罌躺在榻上,怎麼也無法繼續閉目安睡。她看著窗子,心裡想著方才躍的舉動,萬分糾結。
頰邊,那手指的溫熱似乎還未散去,如此真實。一切似乎水到渠成,躍卻走開了。罌前思後想,是自己方才舉止有失?她思索著,似乎也沒做什麼破壞氣氛的舉動。
罌皺起眉頭。
他不知道那種時候女子閉起眼睛是什麼意思麼?
或者是之前對他拒絕,又示以友好,導致他認為自己故意玩曖昧而心存偏見?
到底為什麼呢?
腦袋隱隱作痛,罌摸摸袖口,這才發現自己已經換過衣服,沒有禾梗。
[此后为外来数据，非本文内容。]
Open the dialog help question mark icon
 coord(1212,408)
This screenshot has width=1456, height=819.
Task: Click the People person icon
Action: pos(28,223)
她長歎口氣,拉起身上的薄褥,把頭埋在裡面。心裡亂亂的,罌強迫自己不要再想,卻停不下來。
正煩惱間,她聽到黑暗中傳來門響,似乎有誰走了進來。
罌把褥子拉開一條縫看去,只見兩名小臣拿著火把走進來,將壁上的松明點亮。室中登時清晰,未幾,又一人出現在視野之中,正是載。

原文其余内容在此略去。